London's commercial property market is experiencing a significant resurgence, with overseas investors driving a major recovery in office investment for the second consecutive year.
Market Confidence Returns to the Capital
According to a new report from global real estate consultancy CBRE, total real estate investment in London is projected to surpass £14 billion in 2025. While this figure remains below the ten-year average of £18.1 billion, it represents a substantial increase compared to the investment levels seen in both 2023 and 2024.
Richard Smart, Managing Director of London Markets at CBRE, captured the prevailing sentiment, stating: "It does feel like London's back. It feels like it has got its swagger back." He attributed the renewed confidence to a combination of falling interest rates, government initiatives to stimulate housebuilding, and the widespread implementation of return-to-office mandates across numerous industries.
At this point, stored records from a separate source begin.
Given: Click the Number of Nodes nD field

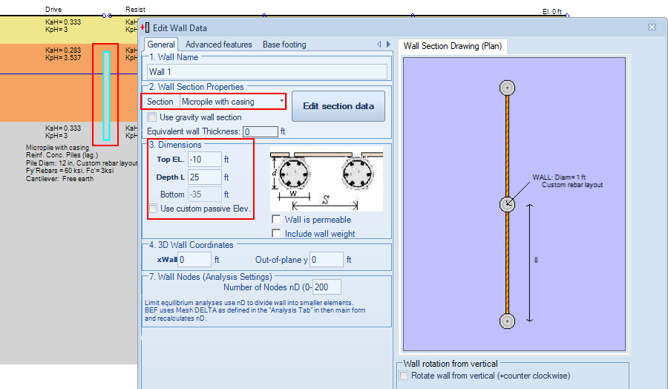Looking at the screenshot, I should (x=327, y=287).
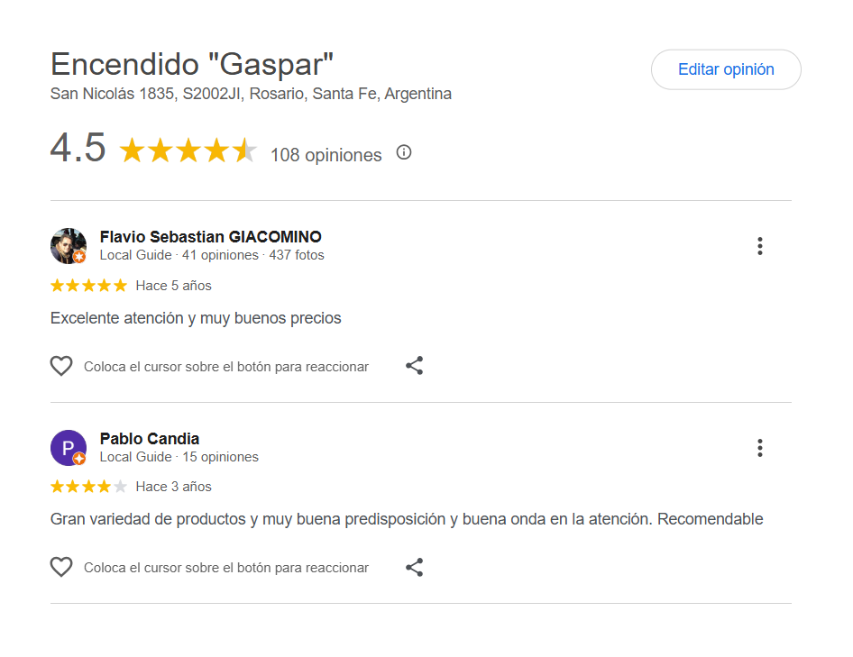Click the 108 opiniones count

click(x=326, y=155)
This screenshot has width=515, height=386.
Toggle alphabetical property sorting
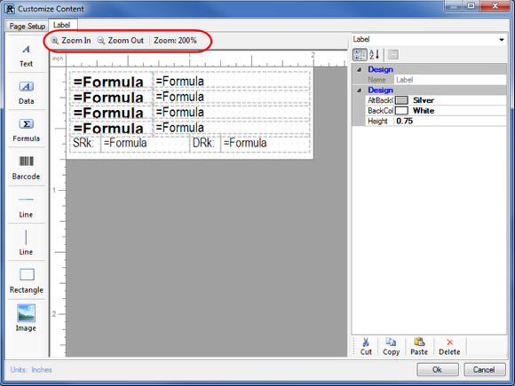point(375,54)
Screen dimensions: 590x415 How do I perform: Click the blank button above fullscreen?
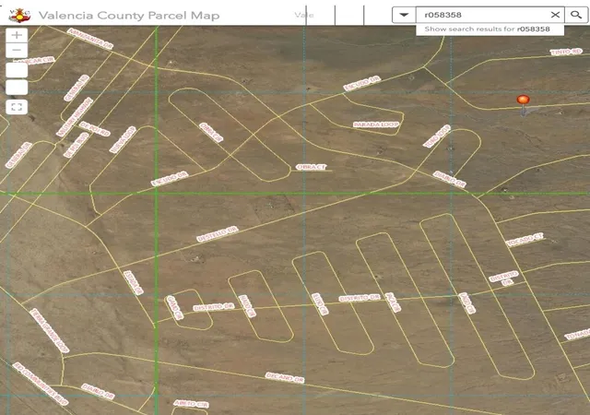click(x=17, y=88)
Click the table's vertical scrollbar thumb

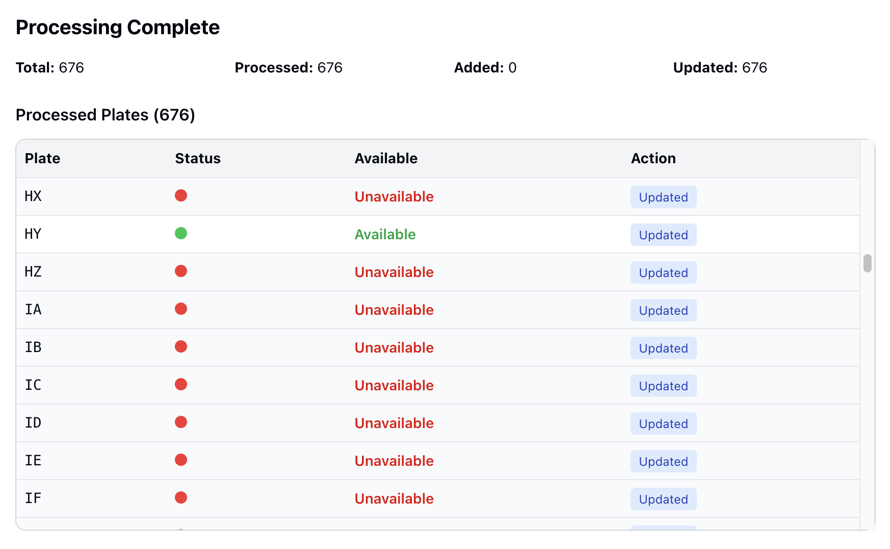pyautogui.click(x=867, y=263)
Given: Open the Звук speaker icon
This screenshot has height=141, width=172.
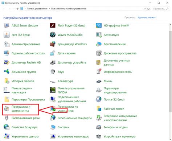Looking at the screenshot, I should click(53, 72).
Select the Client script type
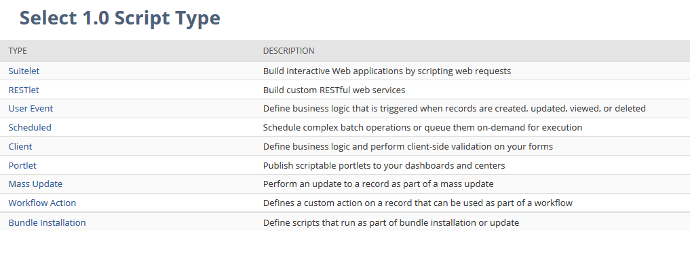 point(20,146)
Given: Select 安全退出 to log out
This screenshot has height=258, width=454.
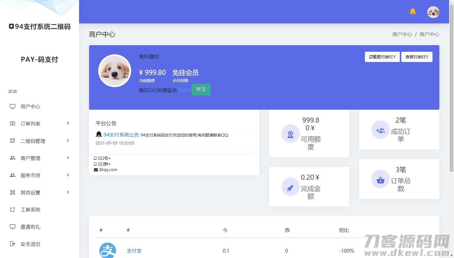Looking at the screenshot, I should pyautogui.click(x=30, y=244).
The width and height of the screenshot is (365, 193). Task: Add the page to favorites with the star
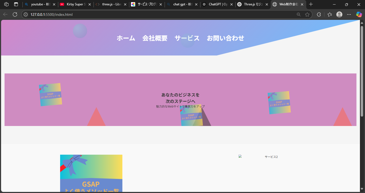pyautogui.click(x=307, y=14)
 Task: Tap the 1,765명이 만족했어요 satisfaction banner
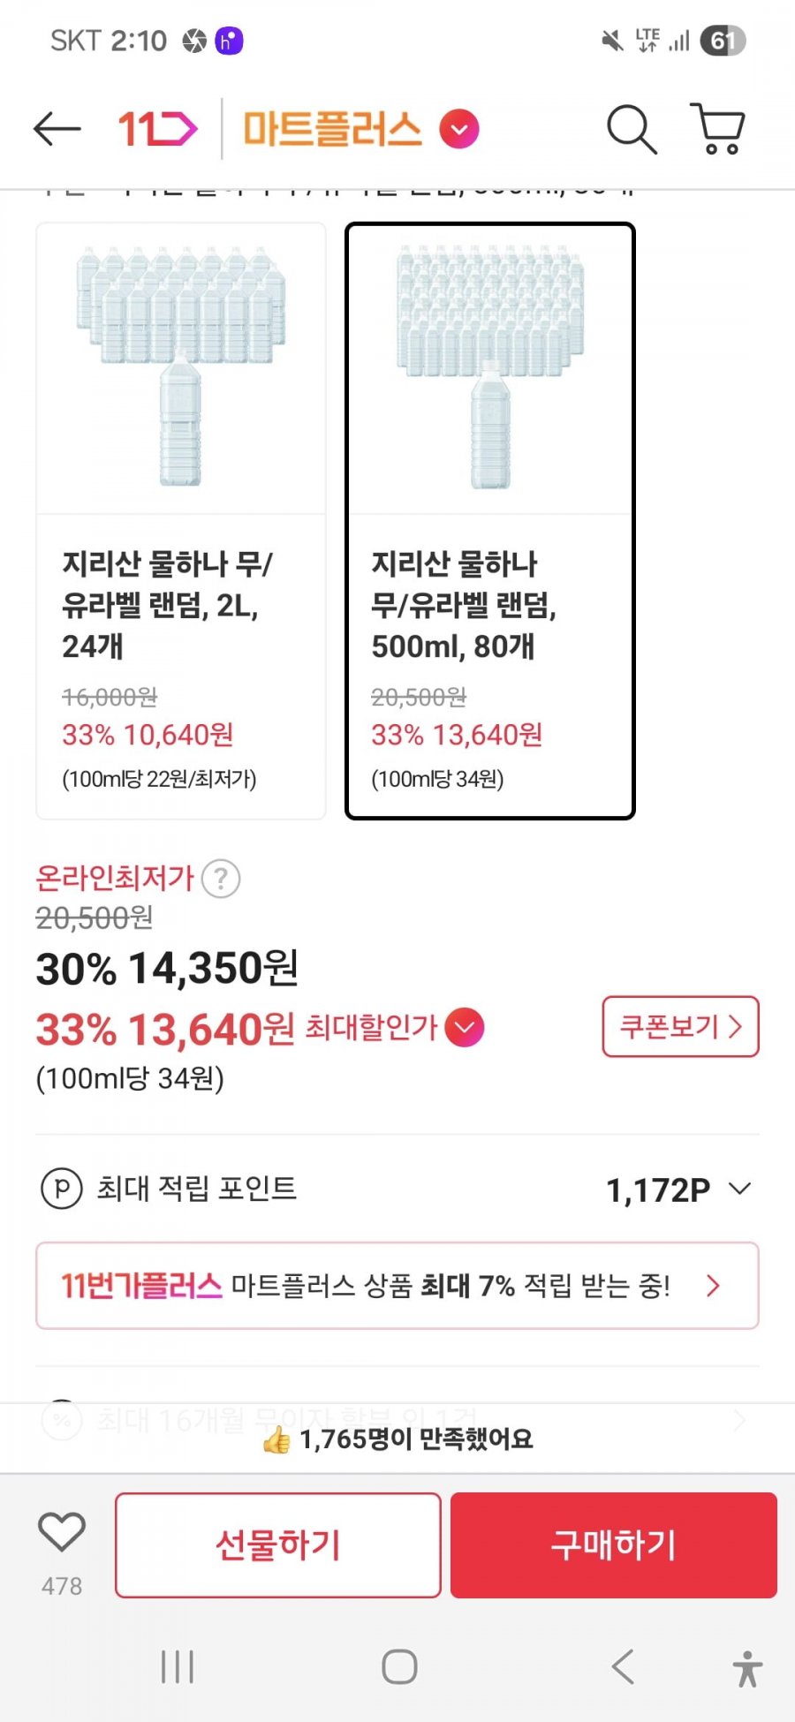398,1439
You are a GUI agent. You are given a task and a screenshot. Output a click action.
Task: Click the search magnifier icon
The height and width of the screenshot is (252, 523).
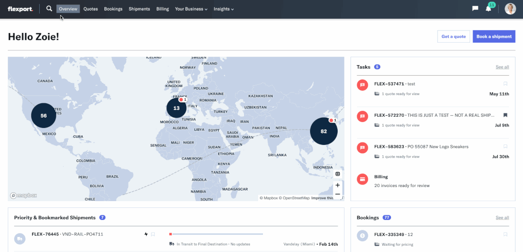coord(49,9)
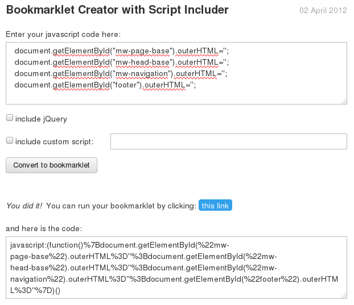Click inside the generated bookmarklet code box
The height and width of the screenshot is (305, 354).
pyautogui.click(x=176, y=268)
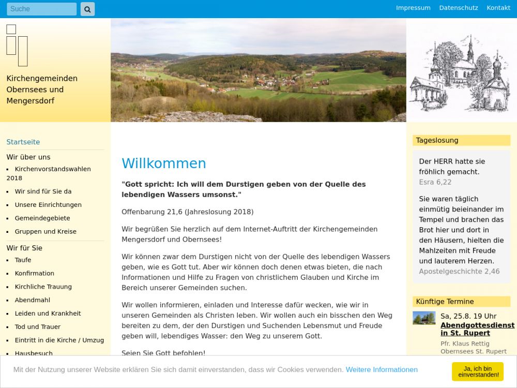
Task: Select 'Unsere Einrichtungen' menu entry
Action: point(48,205)
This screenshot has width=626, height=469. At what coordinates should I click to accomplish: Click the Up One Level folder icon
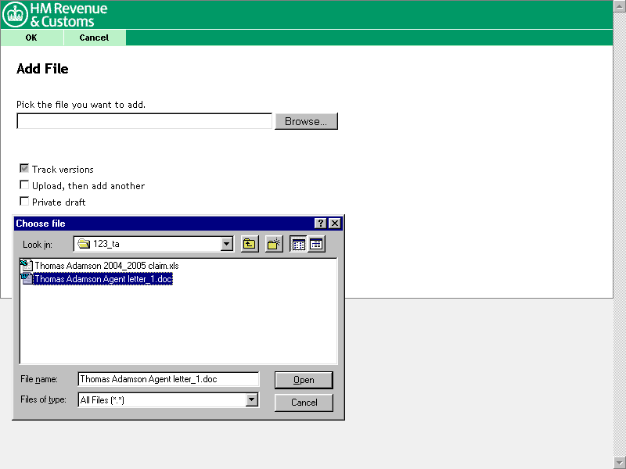250,244
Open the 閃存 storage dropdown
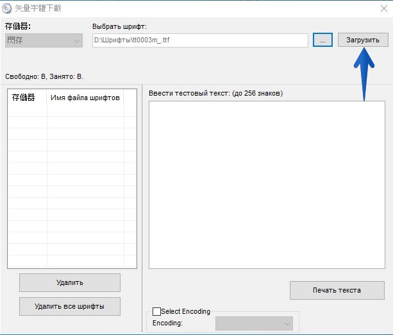Image resolution: width=393 pixels, height=335 pixels. (44, 40)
The 'Perfect Storm' Subsides
Smart described the previous few years as a "perfect storm" of escalating costs that rendered many London development projects unviable. Office construction had been particularly hampered by high taxes, rising labour expenses, and stringent regulations.
A critical turning point came with the government's decision to reduce the mandatory quota for affordable homes in new developments from 35 per cent to 20 per cent. This policy shift, coupled with the Bank of England's steady reduction of UK interest rates and a governmental focus on cutting red tape, has dramatically improved development viability.
"What we've seen this year is the return of a normalised market… we're back to what we used to see pre-Covid," Smart observed.
Office Take-Up Drives Remarkable Growth
Investment in office spaces, especially within the banking and finance sectors, now accounts for approximately one-third of all real estate investment in the capital. After activity plummeted in 2020 during the pandemic, the market has regained momentum as companies, particularly in financial and professional services, increasingly require staff to return to the office for most of the working week.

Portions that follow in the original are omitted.